# [Provided material]
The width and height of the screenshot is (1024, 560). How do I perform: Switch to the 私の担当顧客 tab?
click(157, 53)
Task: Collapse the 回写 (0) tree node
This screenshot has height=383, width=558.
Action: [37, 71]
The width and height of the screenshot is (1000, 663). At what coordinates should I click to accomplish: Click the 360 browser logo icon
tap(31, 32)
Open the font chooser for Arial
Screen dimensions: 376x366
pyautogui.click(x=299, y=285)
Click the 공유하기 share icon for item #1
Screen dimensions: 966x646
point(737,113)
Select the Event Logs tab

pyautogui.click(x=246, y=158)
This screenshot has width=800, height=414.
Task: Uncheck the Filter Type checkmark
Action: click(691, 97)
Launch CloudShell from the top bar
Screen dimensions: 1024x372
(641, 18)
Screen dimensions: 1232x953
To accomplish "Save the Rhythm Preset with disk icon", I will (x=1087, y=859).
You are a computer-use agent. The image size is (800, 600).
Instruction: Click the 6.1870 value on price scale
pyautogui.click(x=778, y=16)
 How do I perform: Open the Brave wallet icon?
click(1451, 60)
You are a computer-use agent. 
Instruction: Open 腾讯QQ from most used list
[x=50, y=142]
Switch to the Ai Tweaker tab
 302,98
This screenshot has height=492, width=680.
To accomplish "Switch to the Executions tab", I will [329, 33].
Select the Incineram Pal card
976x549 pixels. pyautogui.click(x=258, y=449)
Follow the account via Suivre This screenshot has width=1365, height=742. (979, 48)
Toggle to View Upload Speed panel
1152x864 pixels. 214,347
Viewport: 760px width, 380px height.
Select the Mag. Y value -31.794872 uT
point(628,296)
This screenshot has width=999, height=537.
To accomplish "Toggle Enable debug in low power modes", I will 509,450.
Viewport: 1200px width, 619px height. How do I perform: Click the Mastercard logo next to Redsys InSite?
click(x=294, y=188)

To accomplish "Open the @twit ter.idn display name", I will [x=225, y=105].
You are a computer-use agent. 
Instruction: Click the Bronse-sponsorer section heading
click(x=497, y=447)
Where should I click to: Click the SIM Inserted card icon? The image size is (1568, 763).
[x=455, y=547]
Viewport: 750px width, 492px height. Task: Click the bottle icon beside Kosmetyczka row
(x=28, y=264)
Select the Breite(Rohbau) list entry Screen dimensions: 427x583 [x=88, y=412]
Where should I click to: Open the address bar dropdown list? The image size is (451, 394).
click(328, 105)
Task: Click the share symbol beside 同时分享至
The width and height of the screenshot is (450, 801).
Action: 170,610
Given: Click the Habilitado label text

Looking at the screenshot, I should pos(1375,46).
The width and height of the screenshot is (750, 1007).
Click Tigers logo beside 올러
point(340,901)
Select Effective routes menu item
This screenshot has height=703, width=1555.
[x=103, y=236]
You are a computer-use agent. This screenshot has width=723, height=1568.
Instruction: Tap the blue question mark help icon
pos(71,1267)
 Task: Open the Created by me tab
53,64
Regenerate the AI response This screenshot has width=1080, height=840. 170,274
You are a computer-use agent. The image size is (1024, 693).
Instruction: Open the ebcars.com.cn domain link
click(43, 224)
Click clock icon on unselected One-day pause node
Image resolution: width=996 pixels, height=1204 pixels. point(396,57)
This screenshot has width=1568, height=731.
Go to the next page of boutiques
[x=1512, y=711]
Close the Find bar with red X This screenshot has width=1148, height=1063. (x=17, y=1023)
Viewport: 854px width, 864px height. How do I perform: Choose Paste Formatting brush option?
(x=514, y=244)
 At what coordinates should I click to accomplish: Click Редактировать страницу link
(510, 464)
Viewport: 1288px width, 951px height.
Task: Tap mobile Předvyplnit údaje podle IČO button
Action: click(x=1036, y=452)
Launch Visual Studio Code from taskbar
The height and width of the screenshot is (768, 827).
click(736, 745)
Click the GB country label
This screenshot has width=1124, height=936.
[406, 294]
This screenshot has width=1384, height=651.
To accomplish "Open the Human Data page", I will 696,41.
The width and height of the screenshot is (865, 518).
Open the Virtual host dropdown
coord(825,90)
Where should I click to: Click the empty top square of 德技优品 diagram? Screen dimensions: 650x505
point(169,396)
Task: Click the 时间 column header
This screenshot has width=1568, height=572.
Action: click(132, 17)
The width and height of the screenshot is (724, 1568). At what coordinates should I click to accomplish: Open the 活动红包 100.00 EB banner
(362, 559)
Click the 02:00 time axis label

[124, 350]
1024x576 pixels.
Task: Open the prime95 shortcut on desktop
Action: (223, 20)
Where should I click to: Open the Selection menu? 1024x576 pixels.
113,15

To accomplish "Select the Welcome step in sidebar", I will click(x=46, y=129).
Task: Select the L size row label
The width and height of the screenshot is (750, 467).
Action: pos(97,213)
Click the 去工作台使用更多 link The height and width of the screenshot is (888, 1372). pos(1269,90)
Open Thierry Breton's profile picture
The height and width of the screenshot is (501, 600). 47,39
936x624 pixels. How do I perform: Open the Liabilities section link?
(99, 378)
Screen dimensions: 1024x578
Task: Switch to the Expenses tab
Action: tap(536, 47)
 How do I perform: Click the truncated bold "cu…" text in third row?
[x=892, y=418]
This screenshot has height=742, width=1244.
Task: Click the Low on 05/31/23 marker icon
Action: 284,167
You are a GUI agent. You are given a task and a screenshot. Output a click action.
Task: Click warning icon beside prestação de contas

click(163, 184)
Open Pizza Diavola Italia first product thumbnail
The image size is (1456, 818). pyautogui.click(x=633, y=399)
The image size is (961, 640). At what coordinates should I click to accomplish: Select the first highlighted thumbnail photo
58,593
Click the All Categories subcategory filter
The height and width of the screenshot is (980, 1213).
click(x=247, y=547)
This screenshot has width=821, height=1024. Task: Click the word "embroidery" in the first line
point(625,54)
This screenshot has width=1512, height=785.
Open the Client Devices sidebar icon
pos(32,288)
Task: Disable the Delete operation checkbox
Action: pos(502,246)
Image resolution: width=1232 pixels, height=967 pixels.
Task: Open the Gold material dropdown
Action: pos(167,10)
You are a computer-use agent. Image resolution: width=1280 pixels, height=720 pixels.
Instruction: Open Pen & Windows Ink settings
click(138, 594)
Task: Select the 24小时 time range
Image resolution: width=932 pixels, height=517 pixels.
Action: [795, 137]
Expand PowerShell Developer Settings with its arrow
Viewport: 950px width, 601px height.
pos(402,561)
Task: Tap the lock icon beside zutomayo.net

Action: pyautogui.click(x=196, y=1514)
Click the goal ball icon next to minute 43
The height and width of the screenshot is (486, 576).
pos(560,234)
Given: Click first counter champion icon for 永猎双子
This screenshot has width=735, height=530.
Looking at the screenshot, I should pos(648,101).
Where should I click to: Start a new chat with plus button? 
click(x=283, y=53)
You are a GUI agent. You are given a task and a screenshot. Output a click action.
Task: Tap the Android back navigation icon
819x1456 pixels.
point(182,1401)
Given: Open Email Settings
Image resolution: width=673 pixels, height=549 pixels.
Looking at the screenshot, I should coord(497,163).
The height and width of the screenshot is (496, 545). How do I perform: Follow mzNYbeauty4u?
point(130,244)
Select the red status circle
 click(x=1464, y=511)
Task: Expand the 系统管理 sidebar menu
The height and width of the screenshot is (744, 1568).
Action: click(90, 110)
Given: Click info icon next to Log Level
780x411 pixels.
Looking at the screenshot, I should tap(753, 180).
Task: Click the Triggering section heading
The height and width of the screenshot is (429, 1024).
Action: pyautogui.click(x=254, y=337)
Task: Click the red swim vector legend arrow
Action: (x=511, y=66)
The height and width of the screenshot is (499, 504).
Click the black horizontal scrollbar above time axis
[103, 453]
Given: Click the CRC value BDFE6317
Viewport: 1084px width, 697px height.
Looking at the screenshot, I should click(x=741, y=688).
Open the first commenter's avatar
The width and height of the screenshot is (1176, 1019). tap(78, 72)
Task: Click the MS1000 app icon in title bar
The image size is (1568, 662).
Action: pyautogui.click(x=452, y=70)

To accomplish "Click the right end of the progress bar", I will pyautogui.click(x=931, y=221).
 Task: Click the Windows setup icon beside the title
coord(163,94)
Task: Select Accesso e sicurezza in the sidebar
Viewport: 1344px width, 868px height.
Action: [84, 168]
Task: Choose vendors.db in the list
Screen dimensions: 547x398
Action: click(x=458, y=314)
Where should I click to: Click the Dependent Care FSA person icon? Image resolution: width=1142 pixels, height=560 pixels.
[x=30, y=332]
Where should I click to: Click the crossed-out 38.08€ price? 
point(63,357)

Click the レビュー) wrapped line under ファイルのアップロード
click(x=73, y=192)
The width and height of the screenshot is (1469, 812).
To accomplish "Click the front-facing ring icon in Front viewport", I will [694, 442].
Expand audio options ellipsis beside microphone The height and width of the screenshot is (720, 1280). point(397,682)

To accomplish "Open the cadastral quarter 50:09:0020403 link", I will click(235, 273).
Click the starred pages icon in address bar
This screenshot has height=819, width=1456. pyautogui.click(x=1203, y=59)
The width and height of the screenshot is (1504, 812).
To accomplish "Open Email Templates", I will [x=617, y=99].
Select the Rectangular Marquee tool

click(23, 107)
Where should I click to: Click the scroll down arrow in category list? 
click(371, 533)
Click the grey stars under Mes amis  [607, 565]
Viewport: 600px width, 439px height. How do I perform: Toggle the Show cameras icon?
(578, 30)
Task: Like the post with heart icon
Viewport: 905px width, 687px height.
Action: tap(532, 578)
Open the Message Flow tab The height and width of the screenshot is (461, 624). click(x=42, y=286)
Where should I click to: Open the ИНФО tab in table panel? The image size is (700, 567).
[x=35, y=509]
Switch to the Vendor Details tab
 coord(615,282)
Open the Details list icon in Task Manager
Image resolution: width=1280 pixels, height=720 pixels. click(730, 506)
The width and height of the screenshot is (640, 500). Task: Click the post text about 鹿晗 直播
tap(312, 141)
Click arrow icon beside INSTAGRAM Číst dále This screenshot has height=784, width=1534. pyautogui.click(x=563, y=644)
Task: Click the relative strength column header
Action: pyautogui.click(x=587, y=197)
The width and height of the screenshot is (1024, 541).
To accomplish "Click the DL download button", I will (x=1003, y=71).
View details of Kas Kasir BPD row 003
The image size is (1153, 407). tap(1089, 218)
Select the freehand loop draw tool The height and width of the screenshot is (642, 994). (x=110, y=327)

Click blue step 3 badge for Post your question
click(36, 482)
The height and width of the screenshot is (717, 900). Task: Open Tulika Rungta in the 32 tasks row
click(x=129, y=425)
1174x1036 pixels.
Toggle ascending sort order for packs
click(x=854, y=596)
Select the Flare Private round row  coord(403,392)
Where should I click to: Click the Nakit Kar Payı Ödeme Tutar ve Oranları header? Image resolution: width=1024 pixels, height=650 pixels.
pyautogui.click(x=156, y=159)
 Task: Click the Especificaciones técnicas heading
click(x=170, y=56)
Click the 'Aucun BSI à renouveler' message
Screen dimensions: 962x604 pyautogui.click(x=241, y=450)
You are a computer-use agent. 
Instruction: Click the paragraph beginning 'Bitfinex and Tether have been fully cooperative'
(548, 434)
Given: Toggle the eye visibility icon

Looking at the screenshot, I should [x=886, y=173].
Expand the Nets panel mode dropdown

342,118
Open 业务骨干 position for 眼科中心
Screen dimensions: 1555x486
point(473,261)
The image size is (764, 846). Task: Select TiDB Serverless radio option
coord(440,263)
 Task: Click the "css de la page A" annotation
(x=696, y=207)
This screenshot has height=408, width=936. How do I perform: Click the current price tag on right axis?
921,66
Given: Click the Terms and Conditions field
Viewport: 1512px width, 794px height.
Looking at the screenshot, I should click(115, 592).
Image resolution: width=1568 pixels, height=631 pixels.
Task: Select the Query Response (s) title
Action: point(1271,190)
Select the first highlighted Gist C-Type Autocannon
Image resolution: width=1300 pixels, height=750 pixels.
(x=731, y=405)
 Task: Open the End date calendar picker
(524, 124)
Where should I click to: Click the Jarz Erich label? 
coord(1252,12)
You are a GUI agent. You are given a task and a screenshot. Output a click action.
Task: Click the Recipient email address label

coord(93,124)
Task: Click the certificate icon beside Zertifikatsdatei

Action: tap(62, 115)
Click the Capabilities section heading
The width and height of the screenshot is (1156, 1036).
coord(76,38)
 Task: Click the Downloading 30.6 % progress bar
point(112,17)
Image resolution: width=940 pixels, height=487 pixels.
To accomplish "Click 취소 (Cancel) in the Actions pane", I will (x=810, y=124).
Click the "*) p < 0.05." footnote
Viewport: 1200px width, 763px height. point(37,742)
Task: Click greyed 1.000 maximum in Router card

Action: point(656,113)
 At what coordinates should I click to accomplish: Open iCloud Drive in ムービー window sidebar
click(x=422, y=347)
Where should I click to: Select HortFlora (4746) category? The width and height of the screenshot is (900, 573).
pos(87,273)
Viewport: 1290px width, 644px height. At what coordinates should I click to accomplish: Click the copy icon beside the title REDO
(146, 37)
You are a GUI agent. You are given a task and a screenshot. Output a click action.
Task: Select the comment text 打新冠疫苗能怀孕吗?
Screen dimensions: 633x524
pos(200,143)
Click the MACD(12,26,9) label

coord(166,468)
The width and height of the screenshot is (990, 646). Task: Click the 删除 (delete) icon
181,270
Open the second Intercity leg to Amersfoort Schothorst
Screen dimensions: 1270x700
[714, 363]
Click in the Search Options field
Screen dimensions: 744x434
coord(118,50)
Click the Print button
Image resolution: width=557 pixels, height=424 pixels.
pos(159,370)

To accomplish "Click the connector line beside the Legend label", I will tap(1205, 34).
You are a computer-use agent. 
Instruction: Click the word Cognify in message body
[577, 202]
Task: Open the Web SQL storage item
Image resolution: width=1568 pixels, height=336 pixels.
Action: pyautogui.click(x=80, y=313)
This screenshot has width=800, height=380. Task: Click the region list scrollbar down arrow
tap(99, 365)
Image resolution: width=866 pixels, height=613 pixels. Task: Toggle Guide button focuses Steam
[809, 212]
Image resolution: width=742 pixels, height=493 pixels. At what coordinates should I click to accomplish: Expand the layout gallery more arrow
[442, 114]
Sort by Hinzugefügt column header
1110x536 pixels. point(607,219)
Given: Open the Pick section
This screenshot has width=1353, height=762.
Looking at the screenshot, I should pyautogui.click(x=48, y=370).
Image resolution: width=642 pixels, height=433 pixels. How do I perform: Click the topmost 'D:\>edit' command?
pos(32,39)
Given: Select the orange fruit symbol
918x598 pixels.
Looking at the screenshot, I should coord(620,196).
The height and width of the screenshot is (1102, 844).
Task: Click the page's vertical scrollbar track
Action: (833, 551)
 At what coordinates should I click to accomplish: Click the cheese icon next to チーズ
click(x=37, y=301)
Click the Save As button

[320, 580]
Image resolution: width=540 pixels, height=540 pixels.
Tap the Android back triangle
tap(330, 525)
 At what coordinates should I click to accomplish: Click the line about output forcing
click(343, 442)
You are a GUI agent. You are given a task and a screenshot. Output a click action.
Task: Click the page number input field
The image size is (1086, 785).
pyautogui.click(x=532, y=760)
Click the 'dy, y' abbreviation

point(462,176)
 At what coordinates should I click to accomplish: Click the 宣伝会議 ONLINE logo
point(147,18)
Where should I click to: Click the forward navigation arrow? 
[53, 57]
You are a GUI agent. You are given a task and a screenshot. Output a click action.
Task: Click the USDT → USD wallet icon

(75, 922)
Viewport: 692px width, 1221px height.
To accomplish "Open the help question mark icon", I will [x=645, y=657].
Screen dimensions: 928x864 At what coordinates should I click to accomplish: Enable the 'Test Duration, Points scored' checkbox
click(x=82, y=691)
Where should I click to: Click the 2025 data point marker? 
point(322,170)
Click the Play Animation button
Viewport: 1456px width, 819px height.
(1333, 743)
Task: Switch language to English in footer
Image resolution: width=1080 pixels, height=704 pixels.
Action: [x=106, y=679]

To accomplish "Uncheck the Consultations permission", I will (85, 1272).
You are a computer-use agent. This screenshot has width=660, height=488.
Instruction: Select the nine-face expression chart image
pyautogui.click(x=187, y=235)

# [Your instructions]
What lines above contain the string "symbol"? Copy all of them.

# [Your solution]
Task: Click the share symbol beside 同时分享至
Given: Select the orange fruit symbol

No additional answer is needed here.